The present invention can also be applied to excavating tunnels of curved trajectories. The present applicant has researched and developed a reamer which can be effectively used for excavating a curved orbit tunnel, and has been registered as a Korean Patent Registration No. 1677278 entitled " Reamer capable of excavating in a curved orbit, and a reaming method using the reamer " . The contents disclosed in the above-mentioned Patent Registration No. 1677278 are included in this specification.
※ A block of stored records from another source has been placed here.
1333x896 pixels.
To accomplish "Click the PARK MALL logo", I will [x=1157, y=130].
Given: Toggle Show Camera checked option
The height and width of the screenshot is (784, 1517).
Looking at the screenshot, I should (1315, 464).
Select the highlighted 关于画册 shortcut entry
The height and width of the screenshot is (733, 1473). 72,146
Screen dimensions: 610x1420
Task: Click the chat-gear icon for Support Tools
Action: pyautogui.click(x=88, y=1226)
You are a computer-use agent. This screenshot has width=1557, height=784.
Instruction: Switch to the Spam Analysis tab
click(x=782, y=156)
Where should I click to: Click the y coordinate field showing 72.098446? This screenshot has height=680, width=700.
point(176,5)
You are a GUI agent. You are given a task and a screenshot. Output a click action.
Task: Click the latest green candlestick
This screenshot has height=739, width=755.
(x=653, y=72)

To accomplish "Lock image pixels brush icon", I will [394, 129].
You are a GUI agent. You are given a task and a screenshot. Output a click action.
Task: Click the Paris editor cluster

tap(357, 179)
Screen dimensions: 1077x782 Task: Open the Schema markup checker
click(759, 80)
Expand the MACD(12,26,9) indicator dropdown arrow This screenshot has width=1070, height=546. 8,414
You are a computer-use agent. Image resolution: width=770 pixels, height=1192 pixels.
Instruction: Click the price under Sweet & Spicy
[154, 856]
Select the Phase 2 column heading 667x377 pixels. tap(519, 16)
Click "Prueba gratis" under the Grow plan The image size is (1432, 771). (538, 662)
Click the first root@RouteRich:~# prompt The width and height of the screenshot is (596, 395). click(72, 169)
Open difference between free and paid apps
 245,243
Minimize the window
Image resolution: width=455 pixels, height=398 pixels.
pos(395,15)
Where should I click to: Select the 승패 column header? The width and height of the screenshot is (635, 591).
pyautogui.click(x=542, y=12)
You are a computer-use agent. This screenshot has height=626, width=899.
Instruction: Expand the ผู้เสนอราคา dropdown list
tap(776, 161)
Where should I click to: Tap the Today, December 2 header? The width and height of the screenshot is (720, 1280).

The registered patent invention has a structure in which some of the hammer bits are protruded laterally from the reamer body, or the diameter of the reamer body decreases as the reamer body is moved backward. This structure is effective in expanding the curved track to be.

It is desirable that the diameter D _sc of the screw blade 60 be smaller than that of the linear orbit when the curved orbit is excavated because the larger diameter D _sc may touch the tunnel sidewall or the ceiling at the time of excavation of the curve orbit to be.

Specifically, in the case of a curved track, the diameter D _sc is smaller by about 50 mm to 250 mm, preferably about 100 mm to 200 mm, and more preferably about 130 mm to 170 mm, as compared with the case of a straight track. This will be discussed in more detail below.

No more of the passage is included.